Every time the tropical sea temperatures were about 7 degrees warmer than they are now and stayed that way for millions of enough years, there was a die-off. How fast extinctions happen varies in length.

The study linked mass extinctions with higher temperatures, but did not try to establish a cause-and-effect. For example, the most recent mass extinction, the one 65 million years ago that included the die-off of dinosaurs, probably was caused by an asteroid collision as scientists theorize and Mayhew agrees.
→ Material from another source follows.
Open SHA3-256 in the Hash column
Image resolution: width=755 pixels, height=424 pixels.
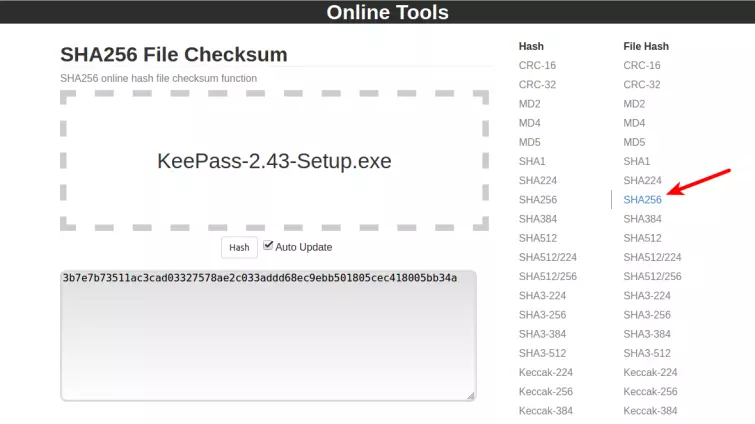pyautogui.click(x=541, y=315)
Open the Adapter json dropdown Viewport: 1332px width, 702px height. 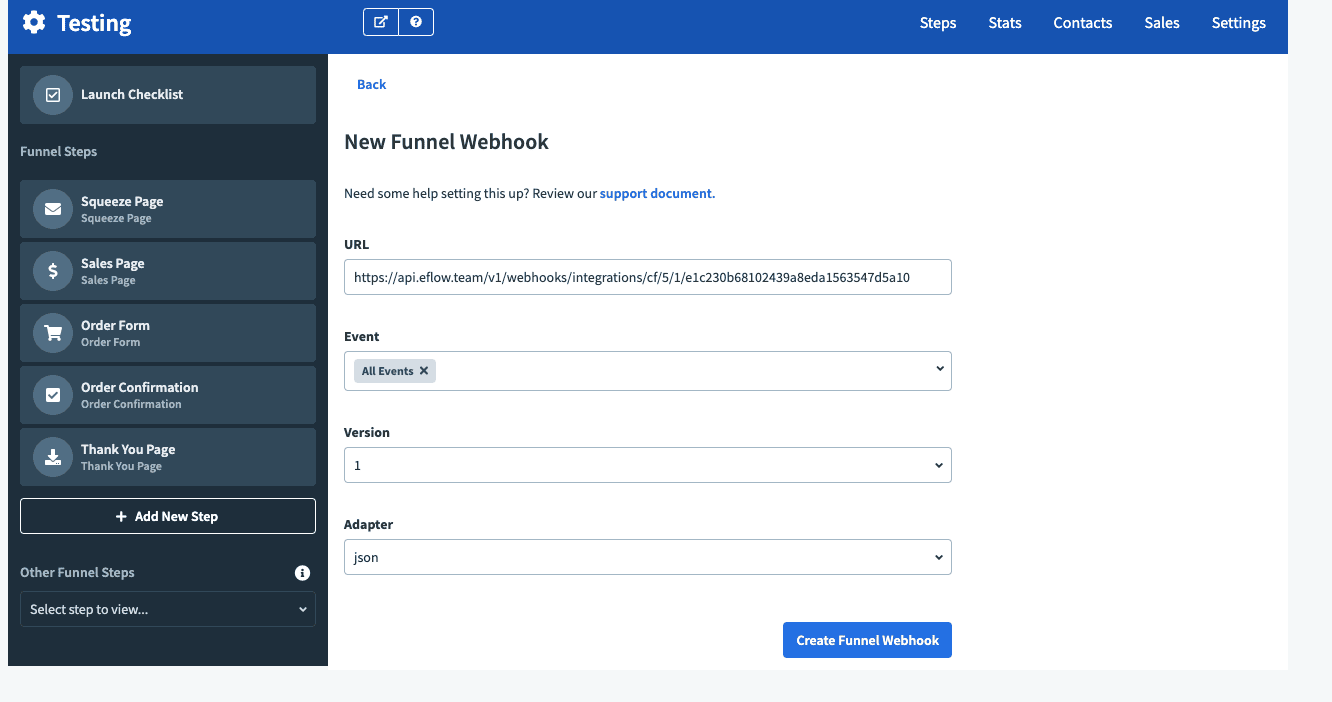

But extinctions were likely happening anyway as temperatures were increasing, Mayhew said. Massive volcanic activity, which releases large amounts of carbon dioxide, have also been blamed for the dinosaur extinction.

The author of the second study, which focuses on carbon dioxide, said he does see a cause-and-effect between warmer seas and extinctions.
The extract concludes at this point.